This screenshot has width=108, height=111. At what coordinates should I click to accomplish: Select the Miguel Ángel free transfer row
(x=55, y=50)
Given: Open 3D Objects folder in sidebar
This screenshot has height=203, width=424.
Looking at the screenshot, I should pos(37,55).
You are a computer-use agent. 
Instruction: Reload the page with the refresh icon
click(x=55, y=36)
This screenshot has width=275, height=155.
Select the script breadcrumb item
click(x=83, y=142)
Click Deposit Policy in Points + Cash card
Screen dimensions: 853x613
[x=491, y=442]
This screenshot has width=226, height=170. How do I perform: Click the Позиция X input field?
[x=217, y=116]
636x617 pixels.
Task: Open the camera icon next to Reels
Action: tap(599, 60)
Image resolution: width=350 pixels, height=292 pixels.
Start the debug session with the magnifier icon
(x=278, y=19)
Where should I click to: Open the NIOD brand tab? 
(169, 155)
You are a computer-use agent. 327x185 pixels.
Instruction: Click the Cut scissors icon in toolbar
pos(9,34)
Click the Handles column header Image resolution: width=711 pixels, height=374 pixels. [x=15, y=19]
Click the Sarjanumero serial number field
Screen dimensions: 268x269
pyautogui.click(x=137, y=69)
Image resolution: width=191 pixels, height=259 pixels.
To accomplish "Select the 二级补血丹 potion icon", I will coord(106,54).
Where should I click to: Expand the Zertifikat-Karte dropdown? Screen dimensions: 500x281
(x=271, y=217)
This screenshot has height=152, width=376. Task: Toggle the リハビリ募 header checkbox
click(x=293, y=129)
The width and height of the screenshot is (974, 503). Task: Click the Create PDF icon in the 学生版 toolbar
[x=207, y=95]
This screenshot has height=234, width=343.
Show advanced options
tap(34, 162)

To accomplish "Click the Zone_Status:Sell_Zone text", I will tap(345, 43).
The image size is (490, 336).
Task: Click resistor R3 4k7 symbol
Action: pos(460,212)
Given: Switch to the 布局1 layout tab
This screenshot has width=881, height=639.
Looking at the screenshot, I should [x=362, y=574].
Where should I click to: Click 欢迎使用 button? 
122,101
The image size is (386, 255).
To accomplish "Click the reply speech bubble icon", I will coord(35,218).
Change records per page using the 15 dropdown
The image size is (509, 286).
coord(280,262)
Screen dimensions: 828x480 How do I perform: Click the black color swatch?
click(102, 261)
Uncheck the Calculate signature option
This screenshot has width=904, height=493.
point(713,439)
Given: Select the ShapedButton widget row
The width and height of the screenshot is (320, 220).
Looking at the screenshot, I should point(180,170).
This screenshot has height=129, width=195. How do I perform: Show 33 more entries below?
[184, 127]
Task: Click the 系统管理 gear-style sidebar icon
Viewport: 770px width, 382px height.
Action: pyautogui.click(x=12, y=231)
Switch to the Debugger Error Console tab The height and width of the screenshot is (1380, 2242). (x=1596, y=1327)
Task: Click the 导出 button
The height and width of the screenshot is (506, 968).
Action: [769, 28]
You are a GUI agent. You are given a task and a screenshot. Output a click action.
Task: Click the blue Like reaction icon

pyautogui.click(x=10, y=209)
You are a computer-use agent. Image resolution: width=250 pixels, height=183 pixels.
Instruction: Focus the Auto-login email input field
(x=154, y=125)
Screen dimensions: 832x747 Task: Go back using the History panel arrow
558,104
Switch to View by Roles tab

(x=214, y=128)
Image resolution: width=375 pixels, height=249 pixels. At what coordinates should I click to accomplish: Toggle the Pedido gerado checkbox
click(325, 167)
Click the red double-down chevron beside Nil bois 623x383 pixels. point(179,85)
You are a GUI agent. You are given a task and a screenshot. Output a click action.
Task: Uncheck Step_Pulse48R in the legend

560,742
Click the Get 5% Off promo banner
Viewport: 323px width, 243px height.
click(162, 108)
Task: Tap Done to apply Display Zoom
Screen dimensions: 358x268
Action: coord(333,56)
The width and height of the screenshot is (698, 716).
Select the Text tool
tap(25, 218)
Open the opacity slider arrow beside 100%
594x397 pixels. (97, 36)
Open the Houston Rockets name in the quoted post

|---|

*What is being asked*. What is the number of lines in the entries above that contain the word "sidebar"? Answer with that number only.

*Response area*. 2